*** Data in this exercise ***
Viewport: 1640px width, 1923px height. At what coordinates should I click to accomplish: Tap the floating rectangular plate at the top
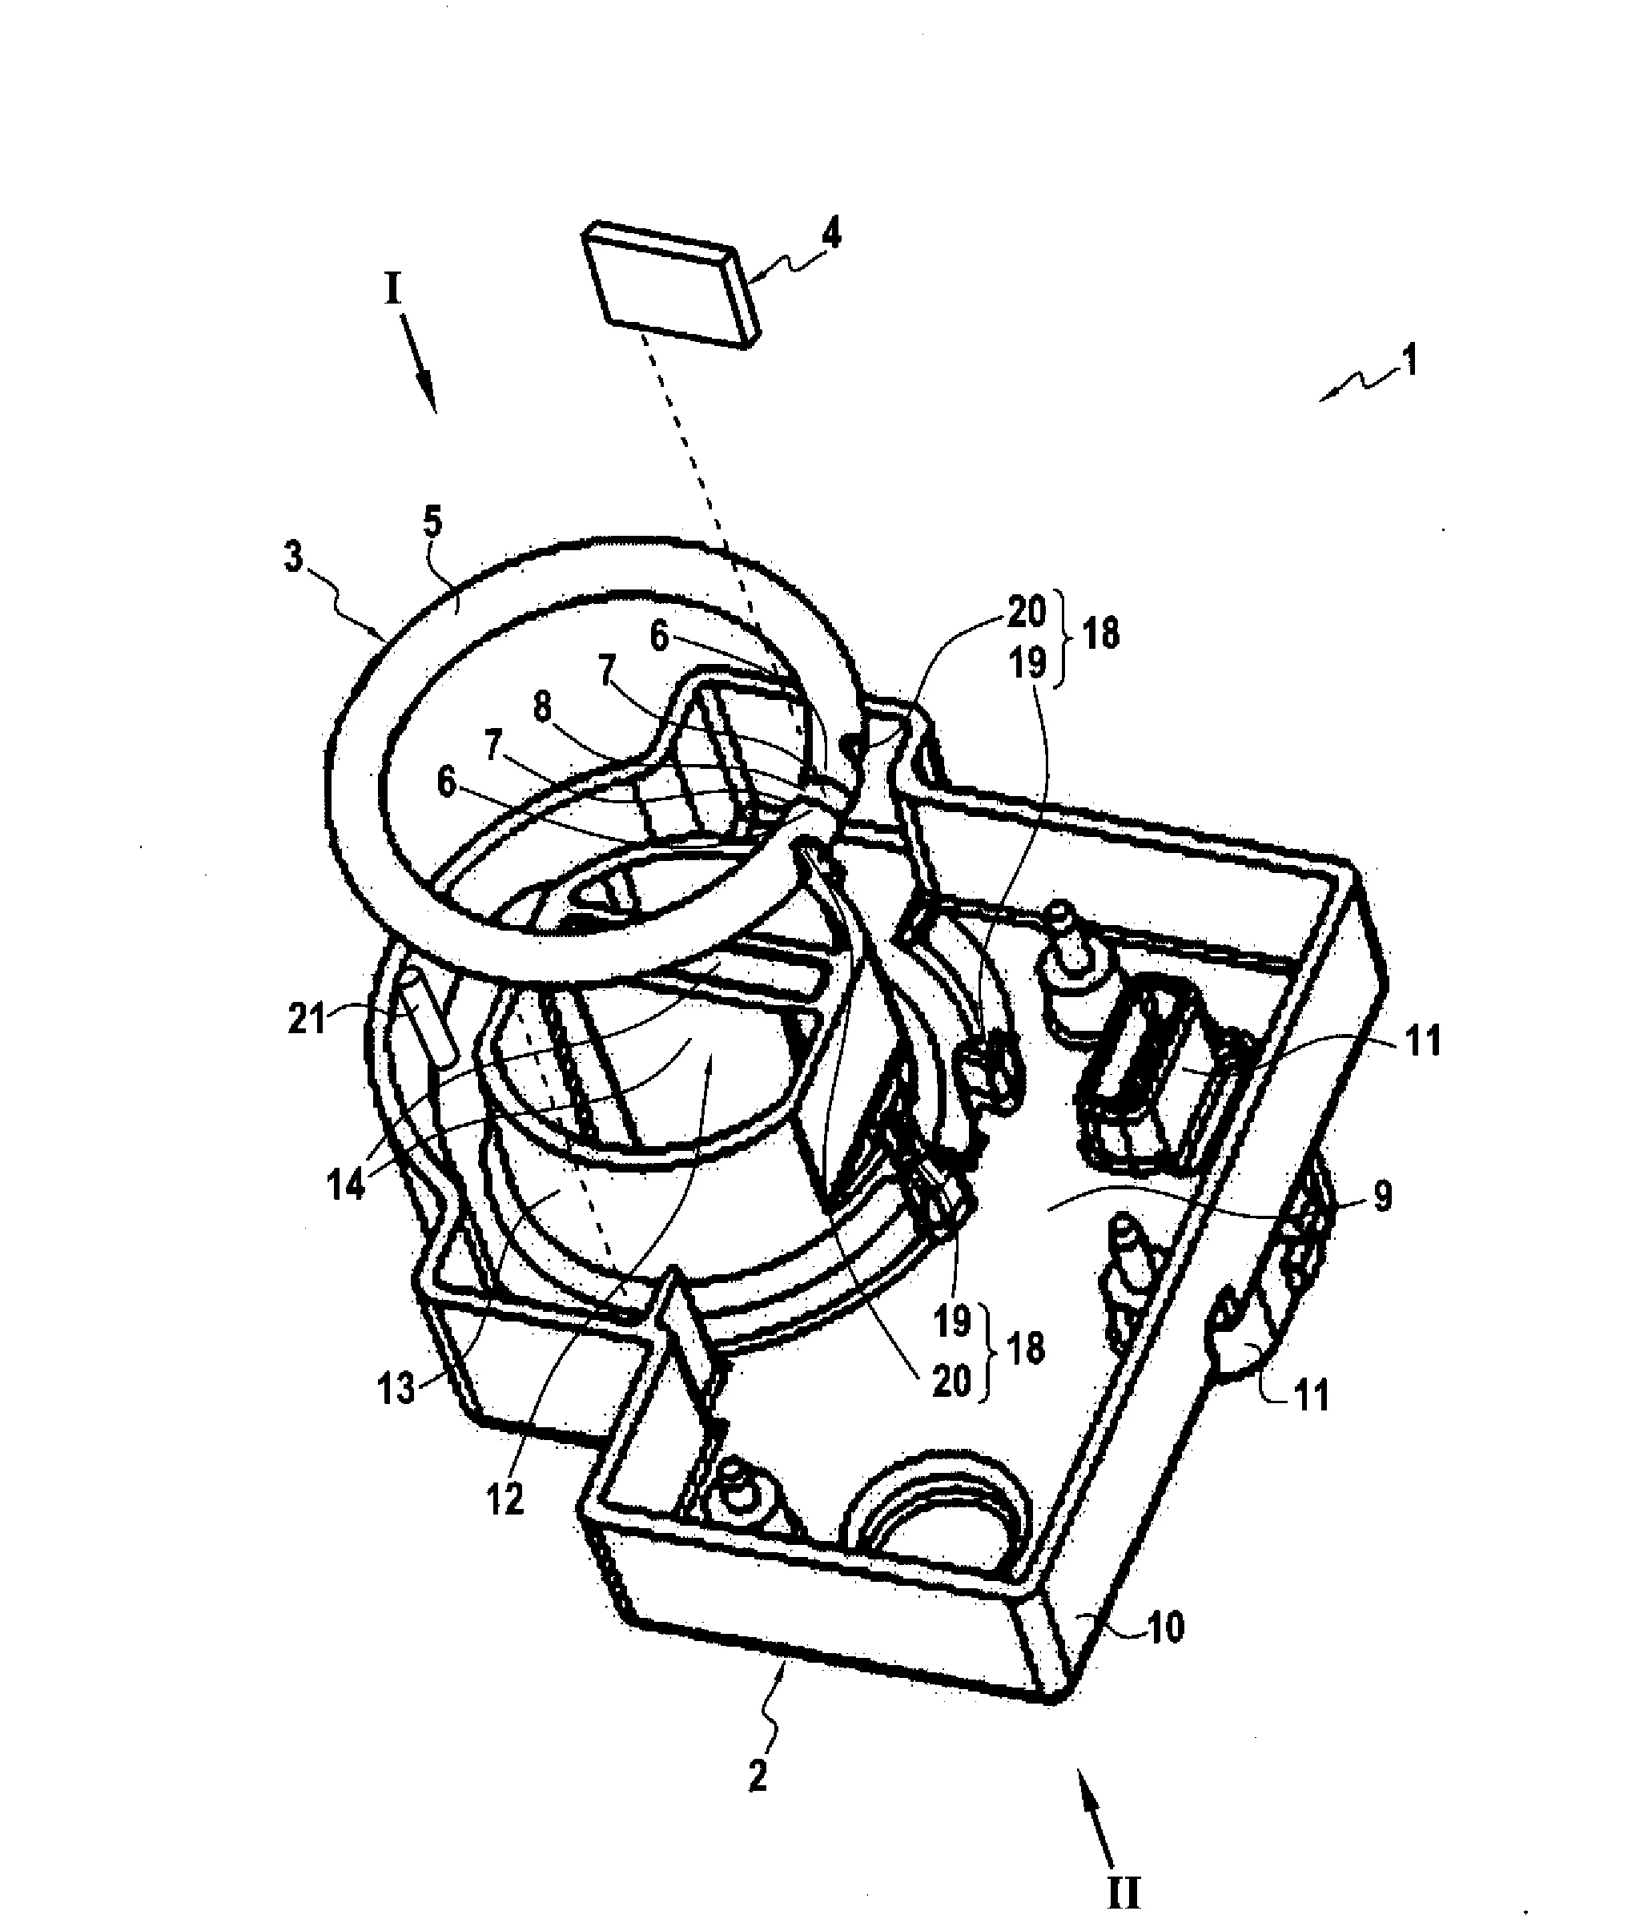[670, 283]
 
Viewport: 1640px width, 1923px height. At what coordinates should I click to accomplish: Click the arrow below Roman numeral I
[419, 363]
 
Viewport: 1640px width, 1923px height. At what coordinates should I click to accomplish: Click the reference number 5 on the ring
[432, 524]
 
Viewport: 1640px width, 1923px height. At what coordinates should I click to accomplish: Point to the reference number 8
[542, 708]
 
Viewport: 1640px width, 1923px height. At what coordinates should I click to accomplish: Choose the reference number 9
[1383, 1197]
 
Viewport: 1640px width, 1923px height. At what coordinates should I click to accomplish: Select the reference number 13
[396, 1390]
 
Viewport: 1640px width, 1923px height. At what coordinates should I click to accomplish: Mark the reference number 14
[346, 1186]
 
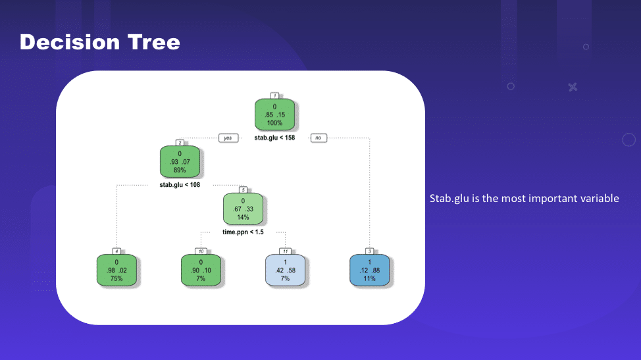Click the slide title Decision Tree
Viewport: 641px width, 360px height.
[x=100, y=42]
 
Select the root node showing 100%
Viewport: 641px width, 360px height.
[x=274, y=115]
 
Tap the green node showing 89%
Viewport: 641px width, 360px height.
[x=180, y=161]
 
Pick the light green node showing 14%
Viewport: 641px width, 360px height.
[x=244, y=209]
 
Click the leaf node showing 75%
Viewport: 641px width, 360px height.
[x=116, y=270]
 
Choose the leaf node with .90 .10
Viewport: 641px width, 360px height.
[x=201, y=270]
***
Task directions :: Retype every item above line for line without changing anything, and omit the pictures from your answer.

Written answer ::
Viewport: 1640px width, 1923px height. At what coordinates should I click to accomplish: Tap the floating rectangular plate at the top
[670, 283]
 
Viewport: 1640px width, 1923px height. At what coordinates should I click to accomplish: Click the arrow below Roman numeral I
[419, 363]
 
Viewport: 1640px width, 1923px height. At what coordinates should I click to accomplish: Click the reference number 5 on the ring
[432, 524]
 
Viewport: 1640px width, 1923px height. At what coordinates should I click to accomplish: Point to the reference number 8
[542, 708]
 
Viewport: 1640px width, 1923px height. At what coordinates should I click to accomplish: Choose the reference number 9
[1383, 1197]
 
Viewport: 1640px width, 1923px height. At what coordinates should I click to accomplish: Select the reference number 13
[396, 1390]
 
Viewport: 1640px width, 1923px height. At what coordinates should I click to accomplish: Mark the reference number 14
[346, 1186]
 
Click the slide title Decision Tree
Viewport: 641px width, 360px height.
[x=100, y=42]
 
Select the root node showing 100%
Viewport: 641px width, 360px height.
[x=274, y=115]
 
Tap the green node showing 89%
Viewport: 641px width, 360px height.
[x=180, y=161]
 
Pick the light green node showing 14%
Viewport: 641px width, 360px height.
[x=244, y=209]
 
Click the leaf node showing 75%
Viewport: 641px width, 360px height.
[x=116, y=270]
 
Choose the leaf node with .90 .10
Viewport: 641px width, 360px height.
[x=201, y=270]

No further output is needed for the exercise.